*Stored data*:
━━━━━━━━━━━━━━━━
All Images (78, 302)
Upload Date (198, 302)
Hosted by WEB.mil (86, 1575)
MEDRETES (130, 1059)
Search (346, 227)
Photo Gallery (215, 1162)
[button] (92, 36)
━━━━━━━━━━━━━━━━
*Work request*: Print every record exactly, so that each word matches what is written above.

*Response to this exercise*:
All Images (78, 302)
Upload Date (198, 302)
Hosted by WEB.mil (86, 1575)
MEDRETES (130, 1059)
Search (346, 227)
Photo Gallery (215, 1162)
[button] (92, 36)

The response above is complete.